UNESCO World Heritage Site
- Type: Cultural
- Criteria: ii, vi
- Designated: 2006 (30th session)
- Part of: Crac des Chevaliers and Qal’at Salah El-Din
- Reference no.: 1229
- Region: Arab States

= Sahyun Castle =

Medieval castle in northwestern Syria

Castle of Saladin (قلعة صلاح الدين), also known as the Sahyun Castle (قلعة صهيون), is a medieval castle in northwestern Syria. It is located 7 km east of Al-Haffah town and 30 km east of the city of Latakia, in high mountainous terrain on a ridge between two deep ravines and surrounded by forest, the site has been fortified since at least the mid 10th century. In 975 the Byzantine Emperor John I Tzimiskes captured the site and it remained under Byzantine control until around 1108. Early in the 12th century the Franks assumed control of the site and it was part of the newly formed Crusader state of the Principality of Antioch. The Crusaders undertook an extensive building programme, giving the castle much of its current appearance. In 1188 it fell to the forces of Saladin after a three-day siege. The castle was again besieged in 1287, this time both defender and belligerent were Mamluks. In 2006, the castles of Qal'at Salah El-Din and Krak des Chevaliers were recognised as a World Heritage Site by UNESCO. The site is owned by the Syrian government.

— Your tasks —
#1 According to the text about Sahyun Castle, who captured the site in 975?
#2 Write the next part of the text on Sahyun Castle, starting after its final sentence.

— Record excerpts —
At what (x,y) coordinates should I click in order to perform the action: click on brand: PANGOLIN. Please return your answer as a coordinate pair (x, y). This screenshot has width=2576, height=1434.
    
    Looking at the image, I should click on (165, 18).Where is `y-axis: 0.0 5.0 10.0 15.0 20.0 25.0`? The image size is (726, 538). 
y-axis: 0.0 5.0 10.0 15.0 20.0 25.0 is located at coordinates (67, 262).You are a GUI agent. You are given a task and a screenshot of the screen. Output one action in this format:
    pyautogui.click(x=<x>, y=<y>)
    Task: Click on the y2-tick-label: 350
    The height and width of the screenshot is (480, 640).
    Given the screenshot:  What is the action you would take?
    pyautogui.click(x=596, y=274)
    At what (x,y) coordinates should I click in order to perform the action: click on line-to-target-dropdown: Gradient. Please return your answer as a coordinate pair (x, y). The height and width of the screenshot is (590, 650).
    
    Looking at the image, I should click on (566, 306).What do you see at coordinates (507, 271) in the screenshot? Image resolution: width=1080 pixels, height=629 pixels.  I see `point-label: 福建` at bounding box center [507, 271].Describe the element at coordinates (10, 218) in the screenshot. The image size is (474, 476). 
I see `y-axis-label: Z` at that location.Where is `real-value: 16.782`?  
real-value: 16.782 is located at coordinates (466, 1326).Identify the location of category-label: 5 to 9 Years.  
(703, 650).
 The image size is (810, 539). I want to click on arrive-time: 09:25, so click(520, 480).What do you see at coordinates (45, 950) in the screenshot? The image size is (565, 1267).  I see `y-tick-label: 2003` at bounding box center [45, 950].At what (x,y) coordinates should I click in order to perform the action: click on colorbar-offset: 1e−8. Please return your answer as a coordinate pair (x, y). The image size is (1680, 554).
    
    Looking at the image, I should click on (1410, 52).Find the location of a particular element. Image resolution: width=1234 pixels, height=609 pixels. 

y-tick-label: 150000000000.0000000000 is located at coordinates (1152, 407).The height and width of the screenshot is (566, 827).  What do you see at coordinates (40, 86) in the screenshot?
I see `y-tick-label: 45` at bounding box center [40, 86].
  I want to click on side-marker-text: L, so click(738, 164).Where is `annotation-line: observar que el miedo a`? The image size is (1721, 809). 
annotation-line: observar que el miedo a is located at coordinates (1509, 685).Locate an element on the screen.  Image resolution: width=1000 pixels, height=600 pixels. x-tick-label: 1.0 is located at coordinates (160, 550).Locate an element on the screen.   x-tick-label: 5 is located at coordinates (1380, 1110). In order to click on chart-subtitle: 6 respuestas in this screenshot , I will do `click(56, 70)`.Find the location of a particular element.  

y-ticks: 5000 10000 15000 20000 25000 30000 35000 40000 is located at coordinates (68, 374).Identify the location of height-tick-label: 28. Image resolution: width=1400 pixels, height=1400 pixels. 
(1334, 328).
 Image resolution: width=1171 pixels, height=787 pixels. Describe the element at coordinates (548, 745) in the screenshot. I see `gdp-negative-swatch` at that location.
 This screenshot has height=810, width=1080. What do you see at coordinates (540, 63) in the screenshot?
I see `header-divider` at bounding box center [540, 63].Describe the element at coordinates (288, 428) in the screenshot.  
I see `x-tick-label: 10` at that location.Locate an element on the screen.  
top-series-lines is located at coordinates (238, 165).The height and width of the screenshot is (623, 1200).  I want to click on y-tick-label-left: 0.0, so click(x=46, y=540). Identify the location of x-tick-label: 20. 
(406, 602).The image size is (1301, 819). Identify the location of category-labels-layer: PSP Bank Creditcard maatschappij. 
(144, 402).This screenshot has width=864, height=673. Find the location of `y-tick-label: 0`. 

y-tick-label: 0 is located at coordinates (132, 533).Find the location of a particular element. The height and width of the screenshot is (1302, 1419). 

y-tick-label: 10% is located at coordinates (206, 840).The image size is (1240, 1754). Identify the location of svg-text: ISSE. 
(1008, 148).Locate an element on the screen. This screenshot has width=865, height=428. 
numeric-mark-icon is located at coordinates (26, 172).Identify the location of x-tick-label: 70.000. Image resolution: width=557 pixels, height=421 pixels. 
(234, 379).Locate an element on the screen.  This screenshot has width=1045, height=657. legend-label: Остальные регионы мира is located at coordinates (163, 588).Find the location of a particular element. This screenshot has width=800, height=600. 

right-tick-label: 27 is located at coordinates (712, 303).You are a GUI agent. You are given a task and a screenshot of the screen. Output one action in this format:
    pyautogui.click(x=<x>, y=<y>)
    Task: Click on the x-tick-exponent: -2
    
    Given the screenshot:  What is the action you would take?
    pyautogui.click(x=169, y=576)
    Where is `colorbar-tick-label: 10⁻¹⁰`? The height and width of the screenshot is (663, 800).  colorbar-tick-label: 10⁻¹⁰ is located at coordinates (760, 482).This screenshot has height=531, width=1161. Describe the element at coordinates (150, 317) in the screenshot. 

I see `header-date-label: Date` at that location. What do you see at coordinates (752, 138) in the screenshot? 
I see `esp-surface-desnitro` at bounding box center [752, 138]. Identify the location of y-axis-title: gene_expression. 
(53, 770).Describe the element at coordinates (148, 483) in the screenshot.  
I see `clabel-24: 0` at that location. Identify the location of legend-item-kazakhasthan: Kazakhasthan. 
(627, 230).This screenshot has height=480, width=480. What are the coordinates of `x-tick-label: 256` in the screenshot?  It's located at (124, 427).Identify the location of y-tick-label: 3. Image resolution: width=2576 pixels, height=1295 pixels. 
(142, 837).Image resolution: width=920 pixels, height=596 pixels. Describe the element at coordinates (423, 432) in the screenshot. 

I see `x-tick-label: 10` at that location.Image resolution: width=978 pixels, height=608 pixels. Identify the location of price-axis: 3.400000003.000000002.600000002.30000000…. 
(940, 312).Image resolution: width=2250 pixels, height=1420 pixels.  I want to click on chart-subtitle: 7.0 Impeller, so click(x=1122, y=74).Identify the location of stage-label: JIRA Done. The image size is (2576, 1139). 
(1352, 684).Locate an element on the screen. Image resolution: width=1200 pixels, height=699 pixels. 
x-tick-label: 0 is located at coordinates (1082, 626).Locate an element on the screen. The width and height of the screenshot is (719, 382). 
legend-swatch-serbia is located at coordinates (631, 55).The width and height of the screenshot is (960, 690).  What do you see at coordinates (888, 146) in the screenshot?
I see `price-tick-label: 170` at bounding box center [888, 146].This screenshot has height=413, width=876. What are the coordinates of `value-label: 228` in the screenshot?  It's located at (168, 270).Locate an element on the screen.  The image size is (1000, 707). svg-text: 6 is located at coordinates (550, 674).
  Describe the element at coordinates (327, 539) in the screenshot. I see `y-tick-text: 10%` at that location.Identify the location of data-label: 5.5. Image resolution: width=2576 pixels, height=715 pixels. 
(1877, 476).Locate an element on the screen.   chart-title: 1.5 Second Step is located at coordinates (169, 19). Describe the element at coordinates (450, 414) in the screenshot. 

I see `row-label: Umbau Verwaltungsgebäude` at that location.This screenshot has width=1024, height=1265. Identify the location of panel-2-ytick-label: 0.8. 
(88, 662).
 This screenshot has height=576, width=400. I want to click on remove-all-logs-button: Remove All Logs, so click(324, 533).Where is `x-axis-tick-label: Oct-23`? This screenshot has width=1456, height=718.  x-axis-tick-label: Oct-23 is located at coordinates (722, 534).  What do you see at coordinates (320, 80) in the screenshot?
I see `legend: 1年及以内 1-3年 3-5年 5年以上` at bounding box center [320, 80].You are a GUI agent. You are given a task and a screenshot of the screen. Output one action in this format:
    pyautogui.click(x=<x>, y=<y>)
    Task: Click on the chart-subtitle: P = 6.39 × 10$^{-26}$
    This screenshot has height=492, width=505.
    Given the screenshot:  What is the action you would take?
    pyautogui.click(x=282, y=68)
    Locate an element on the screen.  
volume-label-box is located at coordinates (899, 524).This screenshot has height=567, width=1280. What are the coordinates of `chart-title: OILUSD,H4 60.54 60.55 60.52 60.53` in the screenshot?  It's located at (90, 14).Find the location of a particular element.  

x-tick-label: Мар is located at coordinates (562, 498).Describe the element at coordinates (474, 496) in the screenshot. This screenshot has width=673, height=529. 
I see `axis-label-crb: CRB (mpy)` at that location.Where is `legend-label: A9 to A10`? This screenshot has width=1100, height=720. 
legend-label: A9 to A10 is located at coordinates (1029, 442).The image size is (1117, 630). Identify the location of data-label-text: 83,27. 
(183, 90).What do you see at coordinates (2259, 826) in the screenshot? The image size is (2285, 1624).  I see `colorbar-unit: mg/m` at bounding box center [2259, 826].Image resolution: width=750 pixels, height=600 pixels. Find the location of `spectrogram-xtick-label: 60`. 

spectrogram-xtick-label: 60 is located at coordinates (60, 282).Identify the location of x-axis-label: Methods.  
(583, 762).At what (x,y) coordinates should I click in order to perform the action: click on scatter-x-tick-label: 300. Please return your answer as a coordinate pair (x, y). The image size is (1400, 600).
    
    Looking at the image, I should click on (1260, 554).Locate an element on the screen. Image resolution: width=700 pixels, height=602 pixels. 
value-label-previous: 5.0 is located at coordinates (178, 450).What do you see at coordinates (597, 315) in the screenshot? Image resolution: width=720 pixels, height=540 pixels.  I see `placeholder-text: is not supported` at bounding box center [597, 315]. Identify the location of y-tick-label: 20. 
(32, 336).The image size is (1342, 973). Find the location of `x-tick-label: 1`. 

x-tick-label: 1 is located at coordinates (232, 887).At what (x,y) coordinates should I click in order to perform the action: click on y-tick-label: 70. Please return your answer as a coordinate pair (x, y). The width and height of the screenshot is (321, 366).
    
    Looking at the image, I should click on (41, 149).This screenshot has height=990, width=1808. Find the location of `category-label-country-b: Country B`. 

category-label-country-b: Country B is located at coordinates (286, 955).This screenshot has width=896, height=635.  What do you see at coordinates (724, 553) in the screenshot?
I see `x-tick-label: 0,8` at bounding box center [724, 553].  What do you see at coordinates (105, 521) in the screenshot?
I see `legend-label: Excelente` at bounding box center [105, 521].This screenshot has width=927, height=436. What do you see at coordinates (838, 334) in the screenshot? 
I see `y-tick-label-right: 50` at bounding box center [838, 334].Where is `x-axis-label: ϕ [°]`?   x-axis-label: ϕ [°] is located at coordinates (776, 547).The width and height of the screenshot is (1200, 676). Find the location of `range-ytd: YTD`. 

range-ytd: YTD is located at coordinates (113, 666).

— Your responses —
#1 The Byzantine Emperor John I Tzimiskes

#2
==Location and name==
The castle is located roughly 25 km northeast of Latakia. The castle is close to the town of al-Haffah. The traditional name of the site is Ṣahyūn, the Arabic equivalent of Zion. This, according to historian Hugh N. Kennedy, is why it has now been given the more politically correct title of Qalʿat Ṣalāḥ al-Dīn, meaning "Saladin's Castle". The Byzantines referred to it as Sigon and their Frankish successors called it Saône.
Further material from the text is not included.